* DOCUMENT TEXT:
□ □ □ □ □ □ □
So the AC in my car went out last week, and it was—unpleasant. After a couple of days I got motivated and took the car in to be repaired, and after I picked it up yesterday—a couple of thousand dollars closer to poverty—I reflected on what a fucking good thing air conditioning is. When I moved to Texas in 1978 I drove a 75 Chevy Custom Deluxe pickup—a much-beloved vehicle, nicknamed “The Beast,” that had no air conditioning!
What the hell was up with that?
And the first place I lived—a beat up single-wide trailer out by the air force base—also lacked air conditioning!
I lived there through the summer of 1979! How did I even survive?
I guess I was just young and drunk and stupid and sweaty.
□ □ □ □ □ □ □
* EXERCISE TASKS:
- a) In the text about air conditioning, what nickname did the writer's 1975 Chevy Custom Deluxe pickup have?
- b) Continue the text about air conditioning from its last sentence.

[Records from a collection]
□ □ □ □ □ □ □
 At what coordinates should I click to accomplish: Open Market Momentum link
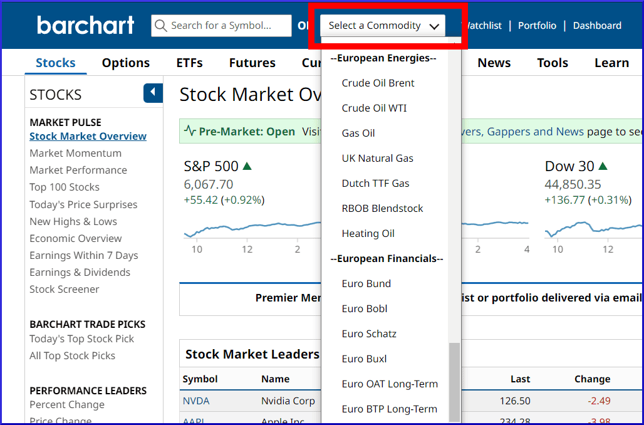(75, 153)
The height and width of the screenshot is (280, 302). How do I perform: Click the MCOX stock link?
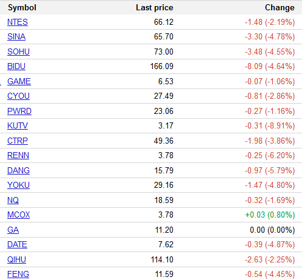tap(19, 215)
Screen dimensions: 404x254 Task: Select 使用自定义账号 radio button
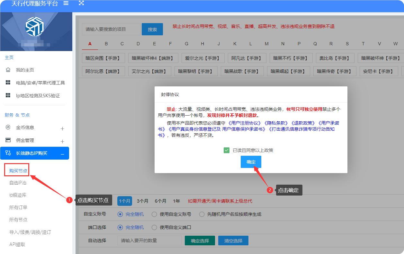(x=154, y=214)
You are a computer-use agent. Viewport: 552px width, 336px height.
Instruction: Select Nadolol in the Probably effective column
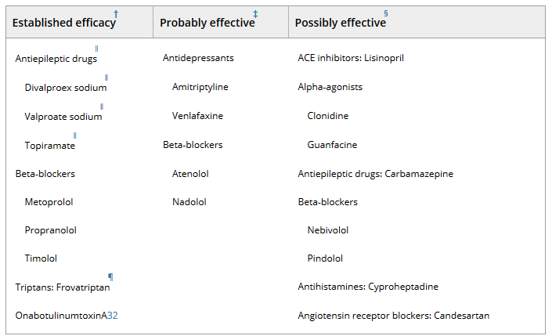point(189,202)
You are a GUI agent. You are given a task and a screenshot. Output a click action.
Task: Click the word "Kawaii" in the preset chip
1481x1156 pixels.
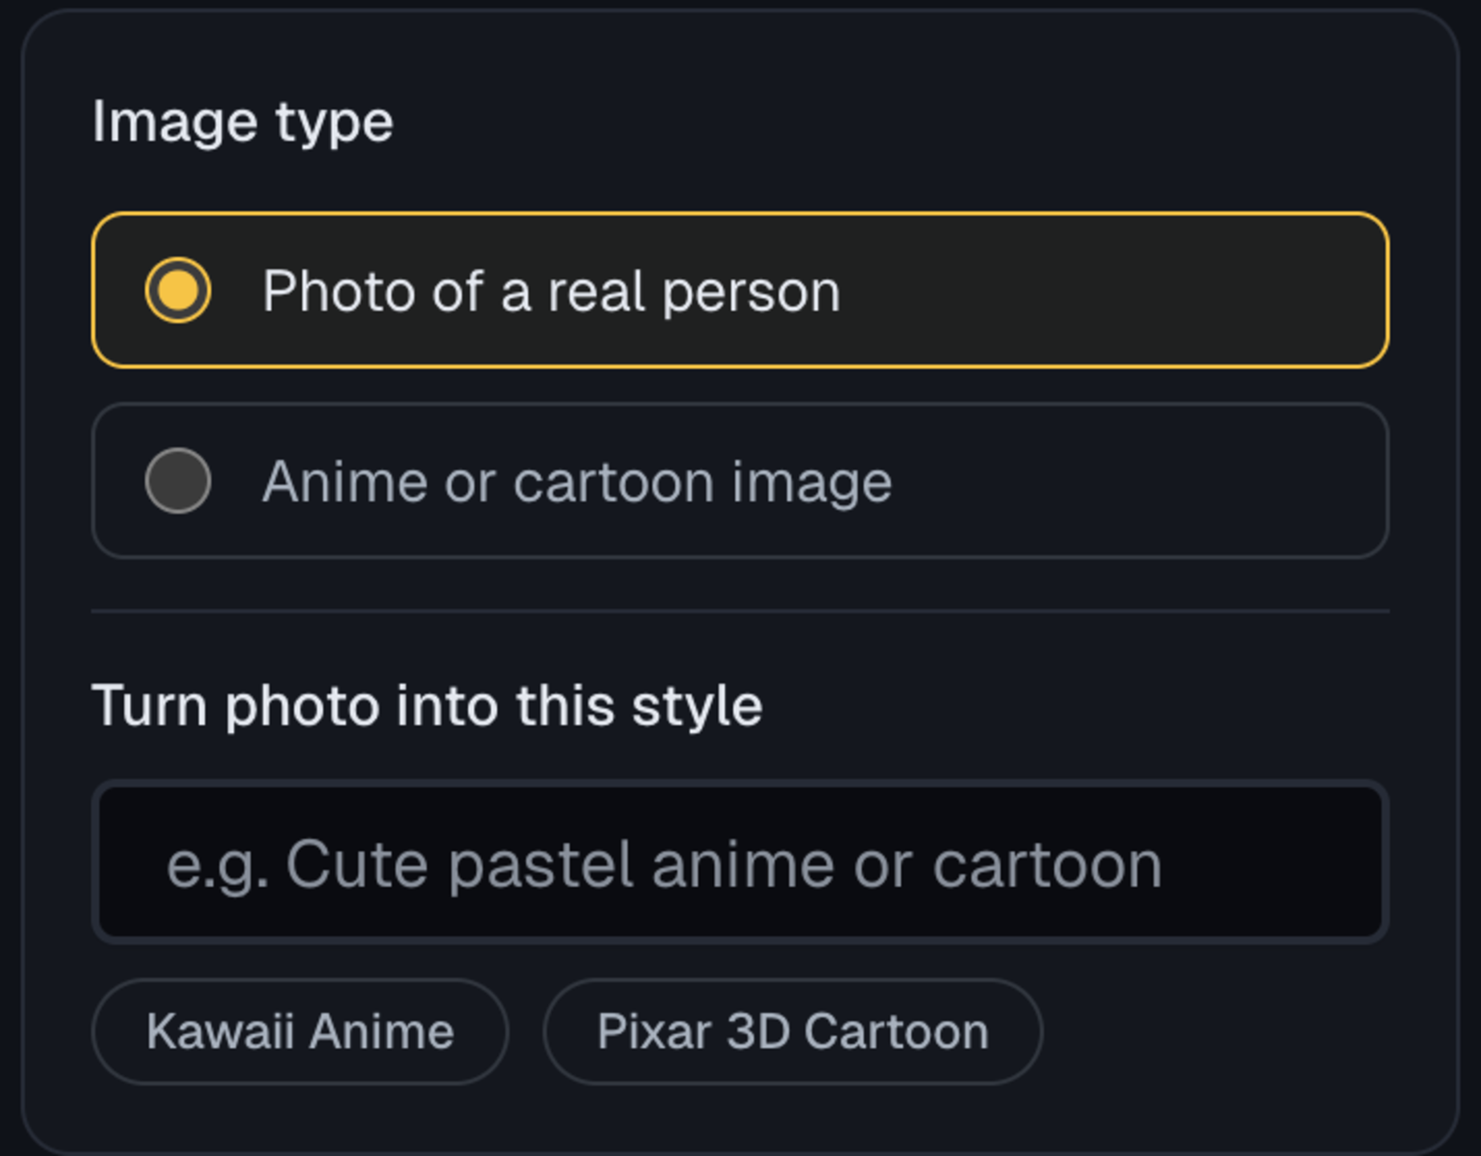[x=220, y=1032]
□ □ □ □ □ □ □
* REPLIES:
- a) "The Beast."

- b)
An additional reason to have AC in 2023 is if the stupid grid goes out. Right—if I lose power, I can go sit in my car for a bit and maybe not die immediately. So at least that’s some reassurance or something….
Outside, the heat hit him like a hammer—the concrete of the sidewalk, the asphalt of the pothole-riddled street, all seemed to bubble and simmer and shimmer under the white heat of the sun. After a moment, even Wes felt like he was shimmering, though he wasn’t sure if it was from the heat or from the beer he’d downed. He was sure, though, that it was unpleasant.